And he says the neocon project of invading Iraq may have been “the
worst decision” in presidential history.
Some conservative
foreign policy insiders opposed to Trump stop short of saying they
would vote for Clinton, despite elements of her foreign policy
record, such as her 2002 Senate vote to authorize force against Iraq,
that they find appealing.
“I could never
vote for Clinton under any circumstances,” said Abrams.
“I would ask Bob
[Kagan] what job he thinks Sidney Blumenthal will have at the NSC
before pulling the lever for Clinton,” he added — a reference to
the longtime Clinton adviser and bete noir of the right.
Danielle Pletka, a
defense expert at the American Enterprise Institute said she, too,
would seek some alternative to Trump and Clinton.
“[W]hile I will
never vote for a Democrat in wolf’s clothing like Trump, I will
also never vote for a candidate as dishonest, as rapacious, as
Hillary Clinton,” she wrote in an email. “My vote is a precious
thing, and while I will certainly go to the polls, if those are my
choices, I will write someone in. And no, it won’t be Bloomberg.

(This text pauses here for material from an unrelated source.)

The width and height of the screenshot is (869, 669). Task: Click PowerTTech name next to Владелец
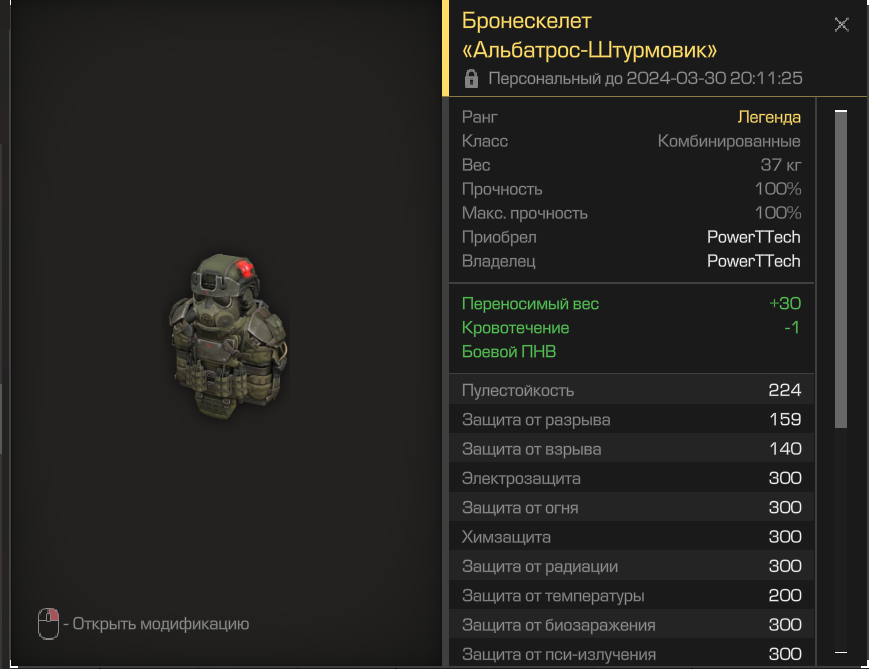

:)”The word “neoconservative” is subject to interpretation, and
some conservatives consider it pejorative. Originally used to
describe Democrats who adopted hard-line anti-Communist views during
the Cold War, the word’s colloquial meaning roughly amounts to
“hawkish GOP foreign policy intellectual.”Neocons have shown
little enthusiasm for Texas Senator Ted Cruz, who has singled them
out for scorn. Speaking to Iowa voters in December, Cruz bashed what
he called the “crazy neocon invade-every-country-on-earth and send
our kids to die in the Middle East” element of his party.
Cruz has also
attacked Rubio in debates for supporting military action to topple
Middle Eastern dictators in Libya and Syria, and has said the world
was better off with former Iraqi leader Saddam Hussein in power.
But the neocons
reserve special scorn for Trump.
“A Trump
presidency would represent the death knell of America as a great
power,” Boot writes in the March 7 issue of the Weekly Standard,
along with Council on Foreign Relations economist Benn Steill.
Steill and Boot —
who also has advised Rubio — call Trump “singularly ill-equipped
to manage the resulting turmoil” from his policies. They recall the
September radio interview in which Trump confused the Kurds with
Iran’s elite military Quds force and admitted he was unfamiliar
with the leaders of major Islamist terror groups.
Cohen also added
that he doesn’t oppose Trump solely on foreign policy grounds,
calling the Manhattan mogul “the most dangerous demagogue in
American politics in my lifetime.”
Several other
prominent neoconservatives, including former Bush Pentagon official
Paul Wolfowitz and Liz Cheney, daughter of former vice president Dick
Cheney, did not respond to requests for comment.